Ma anche dal governo non si può certo dire che la proposta sia stata accolta con calore: “Mi sembra che siano temi per la prossima legislatura” ha commentato imbarazzato il ministro Padoan. Imbarazzo che nasce dal fatto che il governo proprio in questi giorni sta negoziando la riduzione del deficit in vista della manovra autunnale. L’esatto opposto, dunque. Ma niente, Renzi tira dritto e lancia quello che sarà il “nuovo” cavallo di battaglia della prossima campagna elettorale.

Anche se, per la verità, la proposta renziana, di nuovo ha ben poco. Dopo aver pregato in ginocchio la Commissione europea chiedendo “più flessibilità” – probabilmente in cambio dell’accoglienza “senza se e senza ma” dei migranti -, spingere ora per alzare il deficit, significa praticamente chiedere la stessa cosa: fateci spendere di più, fateci indebitare! Un film già visto e rivisto, dunque. Altrimenti come avrebbe fatto Renzi a trovare i famosi 80 euro e la barca di soldi pubblici investita per finanziare il Jobs Act “per rilanciare” a detta sua rispettivamente “i consumi e il lavoro”?

Peccato però che, con il tempo, queste misure hanno svelato la loro vera natura: mancette elettorali per aumentare il consenso più che i consumi, o – come nel caso del jobs act – risorse bruciate, che hanno avuto un risultato solo episodico. E a dirlo sono i dati: se si pensa che negli anni del governo Renzi, come ricordiamo sempre, il debito pubblico è aumentato di 135 miliardi di euro, nel 2016 abbiamo pagato 17 miliardi di tasse in più che con Monti, 50 miliardi in più che con Berlusconi (fonte Istat), i consumi non sono ripartiti, anzi, sono aumentati i risparmi, segno che la fiducia degli italiani è tutt’altro che in ripresa e il tasso di disoccupazione non è stato abbattuto, come ci era stato detto, non ci vuole tanto a capire che la Renzinomics, la politica economica del governo Renzi, pur essendoci costata cara, non ha funzionato. Solo tanto fumo negli occhi, e per niente arrosto.

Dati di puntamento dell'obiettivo

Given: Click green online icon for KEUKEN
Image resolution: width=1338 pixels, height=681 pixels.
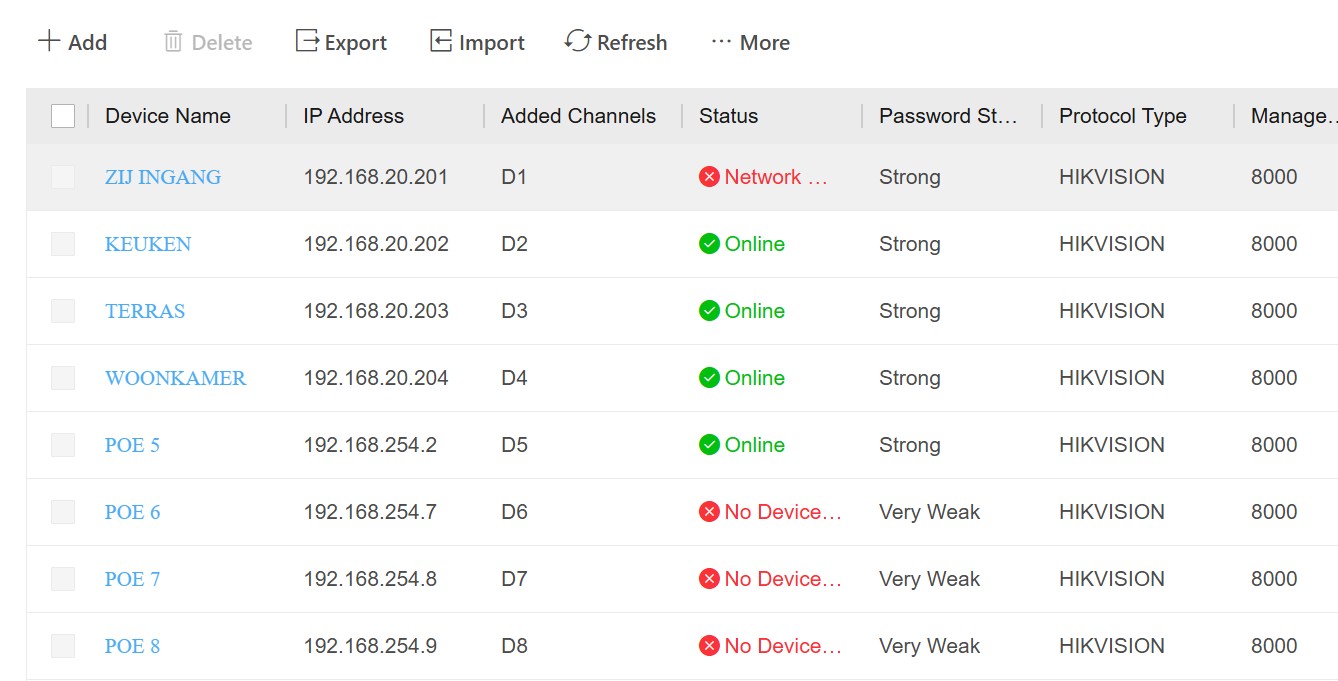Looking at the screenshot, I should coord(709,244).
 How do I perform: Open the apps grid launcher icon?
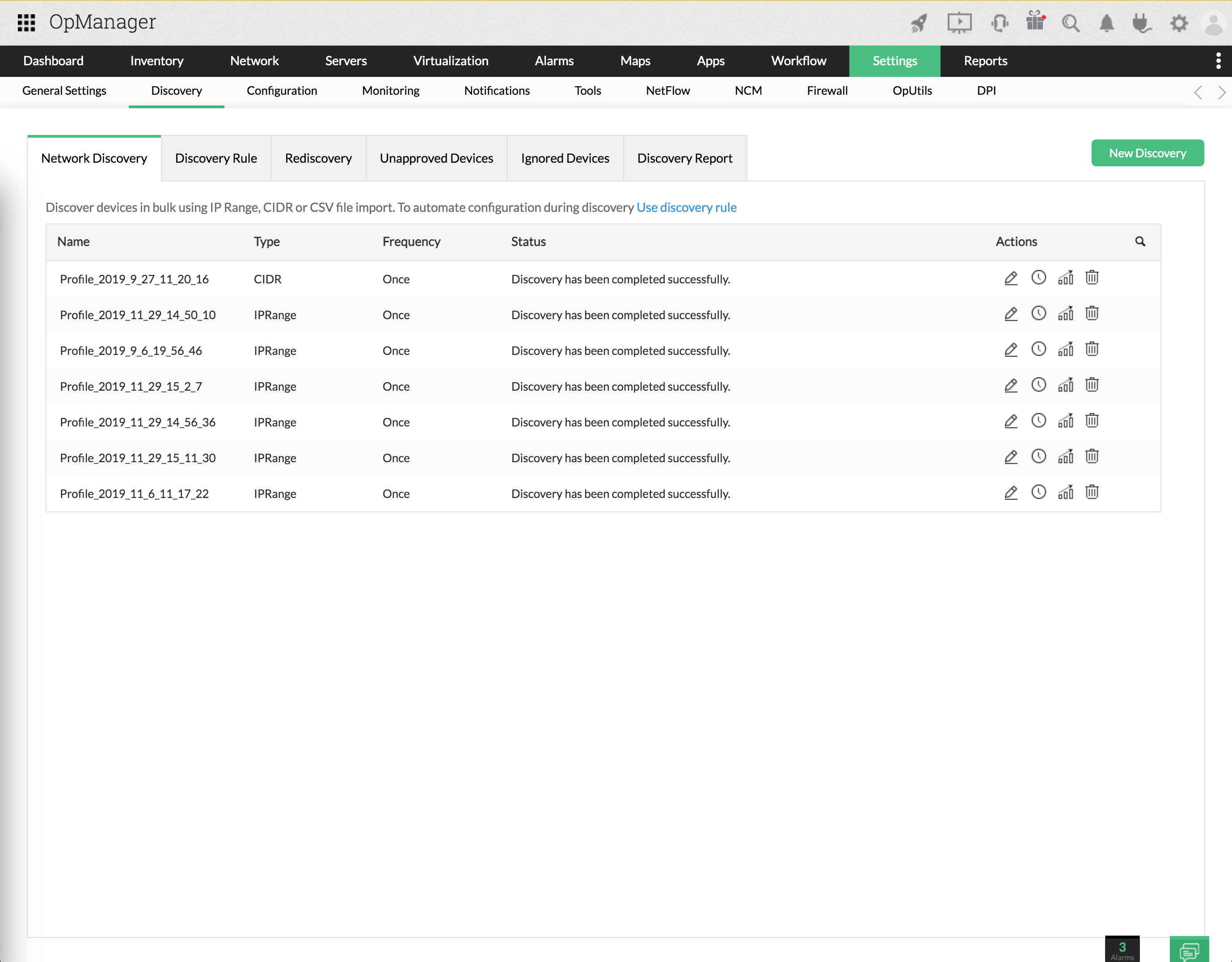click(x=26, y=22)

> Compito richiesto: Prosegua l'estratto sulla politica economica del governo Renzi, riprendendo subito dopo la sua ultima frase.

> Risposta scritta:
Per cui, nulla di nuovo sotto il sole: la proposta di alzare il deficit non è un inversione di tendenza rispetto al passato. Anzi, presenta sotto le mentite spoglie della “nuova proposta” una politica già praticata: tassa e spendi. Solo che ora Renzi, già in piena campagna elettorale, fa pendere la bilancia mediatica solo sullo “spendi” chiedendo fondi per tagliare le tasse. Ma in realtà alzare il deficit significa, come già detto, aumentare la spesa pubblica; quando si dice che i conti vanno tenuti in ordine e il debito sotto controllo, si dice una cosa giusta, perché gli effetti deleteri di una politica in deficit rischiano di essere uno spread fuori controllo, le speculazioni finanziarie, e la difficoltà dello Stato di piazzare i titoli del Tesoro, considerando gli alti tassi e i maggiori interessi sul debito. Ecco perché i conti vanno tenuti sotto controllo e bisognerebbe evitare azzardi come quelli contenuti nelle ultime manovre. Tutto questo potrebbe infine tradursi in un nuovo e immancabile aumento delle tasse per cercare di riportare in ordine i conti. Quindi, attenzione alla fregatura: quando Renzi punta tutto sullo “spendi”, il “tassa” è sempre dietro l’angolo.